- Instruction:
Rewrite the records below, replacing every "Screen dimensions" with "Screen size" and leaving everything else unchanged.

- Information shown:

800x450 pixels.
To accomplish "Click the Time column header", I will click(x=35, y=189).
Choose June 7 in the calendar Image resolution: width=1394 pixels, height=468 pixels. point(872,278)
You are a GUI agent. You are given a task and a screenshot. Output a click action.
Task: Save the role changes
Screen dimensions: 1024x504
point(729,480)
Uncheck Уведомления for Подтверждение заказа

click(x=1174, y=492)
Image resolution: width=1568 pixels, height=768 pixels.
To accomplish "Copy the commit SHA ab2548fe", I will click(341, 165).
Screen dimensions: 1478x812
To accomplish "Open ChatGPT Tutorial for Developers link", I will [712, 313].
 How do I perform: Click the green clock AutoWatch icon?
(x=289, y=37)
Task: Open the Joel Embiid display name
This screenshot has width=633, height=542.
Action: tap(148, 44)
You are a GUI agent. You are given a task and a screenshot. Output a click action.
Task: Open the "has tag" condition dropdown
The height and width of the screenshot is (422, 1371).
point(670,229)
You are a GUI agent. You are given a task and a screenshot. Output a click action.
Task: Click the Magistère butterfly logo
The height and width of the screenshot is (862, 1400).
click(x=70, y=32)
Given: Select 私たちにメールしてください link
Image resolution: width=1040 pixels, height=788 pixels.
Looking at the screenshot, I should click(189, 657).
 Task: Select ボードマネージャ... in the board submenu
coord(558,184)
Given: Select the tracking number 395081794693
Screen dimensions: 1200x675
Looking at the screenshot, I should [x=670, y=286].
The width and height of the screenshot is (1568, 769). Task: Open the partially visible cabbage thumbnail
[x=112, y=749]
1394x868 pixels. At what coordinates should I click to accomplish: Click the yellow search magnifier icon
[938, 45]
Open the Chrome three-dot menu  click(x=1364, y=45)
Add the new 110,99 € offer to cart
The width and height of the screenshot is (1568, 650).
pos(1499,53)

- Completed task:
800x450 pixels.
To accomplish "Click the Time column header", I will click(x=35, y=189).
Choose June 7 in the calendar Image resolution: width=1394 pixels, height=468 pixels. point(872,278)
You are a GUI agent. You are given a task and a screenshot. Output a click action.
Task: Save the role changes
Screen size: 1024x504
point(729,480)
Uncheck Уведомления for Подтверждение заказа

click(x=1174, y=492)
Image resolution: width=1568 pixels, height=768 pixels.
To accomplish "Copy the commit SHA ab2548fe", I will click(341, 165).
Screen size: 1478x812
To accomplish "Open ChatGPT Tutorial for Developers link", I will [712, 313].
 How do I perform: Click the green clock AutoWatch icon?
(x=289, y=37)
Task: Open the Joel Embiid display name
This screenshot has width=633, height=542.
Action: tap(148, 44)
You are a GUI agent. You are given a task and a screenshot. Output a click action.
Task: Open the "has tag" condition dropdown
The height and width of the screenshot is (422, 1371).
point(670,229)
You are a GUI agent. You are given a task and a screenshot. Output a click action.
Task: Click the Magistère butterfly logo
The height and width of the screenshot is (862, 1400).
click(x=70, y=32)
Given: Select 私たちにメールしてください link
Image resolution: width=1040 pixels, height=788 pixels.
Looking at the screenshot, I should click(189, 657).
 Task: Select ボードマネージャ... in the board submenu
coord(558,184)
Given: Select the tracking number 395081794693
Screen size: 1200x675
Looking at the screenshot, I should [x=670, y=286].
The width and height of the screenshot is (1568, 769). Task: Open the partially visible cabbage thumbnail
[x=112, y=749]
1394x868 pixels. At what coordinates should I click to accomplish: Click the yellow search magnifier icon
[938, 45]
Open the Chrome three-dot menu  click(x=1364, y=45)
Add the new 110,99 € offer to cart
The width and height of the screenshot is (1568, 650).
pos(1499,53)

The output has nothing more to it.